The framing doesn’t match between the live view and the high-resolution images
In the Animation workspace you typically are looking at the live view and stepping back to other video assist images you already captured. These should always line up perfectly. Now, you switch to view the high-resolution proxies in the animation workspace, because you want to see your “real” images. But when you step between live and the other frames, the image doesn’t line up perfectly.
There is no real solution to this problem. Dragonframe gets the live view and the high-resolution images directly from the camera. Unfortunately these are not framed exactly the same, and so they will just be off. But that’s why we have the live view, so you can animate with it.
If this is super important to you, there is something you can try. You may find that certain image sizes have framing that more closely matches the live view. You can adjust the image size in the Cinematography window’s Camera Settings, and compare to the live view. For example, the Large JPEG might use a slightly different section of the sensor than the Medium JPEG. You can experiment to see which matches the best.
The live view has banding or moving light across it
If your live view has light bands that move across it, you are probably dealing with an issue between the refresh rate of your live view and the lighting source. One potential source for this is your lights, especially if they are fluorescent. In that case, you may need different lights. This can also happen with very fast shutter speeds. If you slow the shutter speed down to 1/2 second or slower, does the problem go away?
Shutter speed won’t go slower than 1/30th of a second
If this happens, your camera thinks it is in movie mode.

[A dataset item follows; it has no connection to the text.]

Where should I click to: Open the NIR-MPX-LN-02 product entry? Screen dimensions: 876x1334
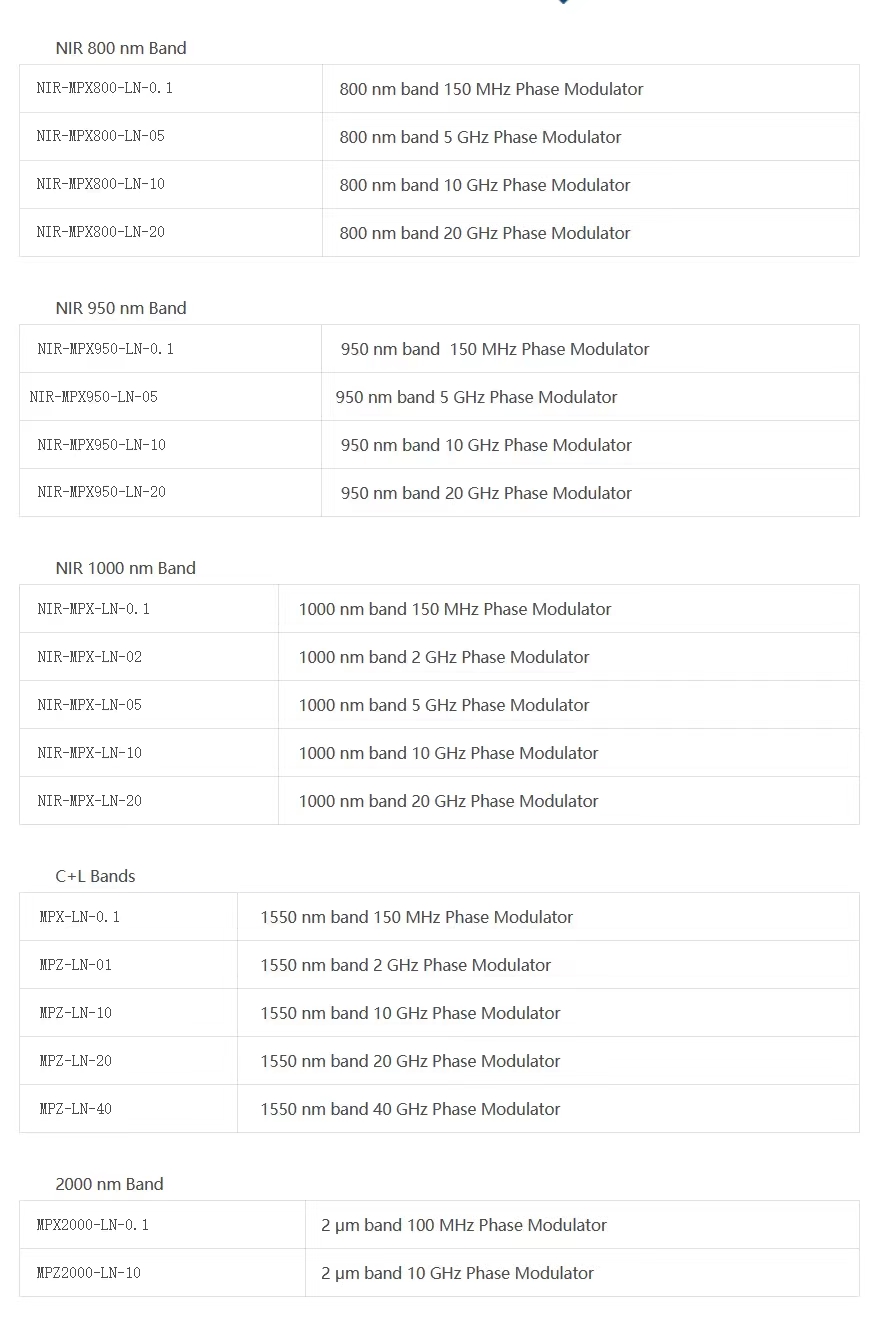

That’s why it’s limiting your shutter speed range. Make sure to follow our camera setup instructions. For Nikon cameras you need to turn off Manual movie settings in the Movie Settings.
Canon external flash doesn’t fire
This is a common issue for Canon users trying to use an external flash. This is actually a limitation of the camera, described in the camera manual (most models):
Cautions for Live View shooting
A non-Canon flash will not fire during Live View shooting.
Dragonframe provides a workaround. In the Cinematography workspace set External flash to On. Dragonframe will disengage the live view prior to capturing the high-resolution image, allowing the external flash to fire.
Camera fails to capture (and it used to work!)
Sometimes the camera and program are working great, and then all of a sudden, every capture fails.This usually is caused by a disk failure:
- Check if the hard drive is full. You can fill it up quickly shooting RAW files!
- Check if someone moved or renamed the folders out from under you.
- For an external or network drive, check if it was removed or disconnected.
- Check if the permissions for the folder/drive are not allowing you to write to it.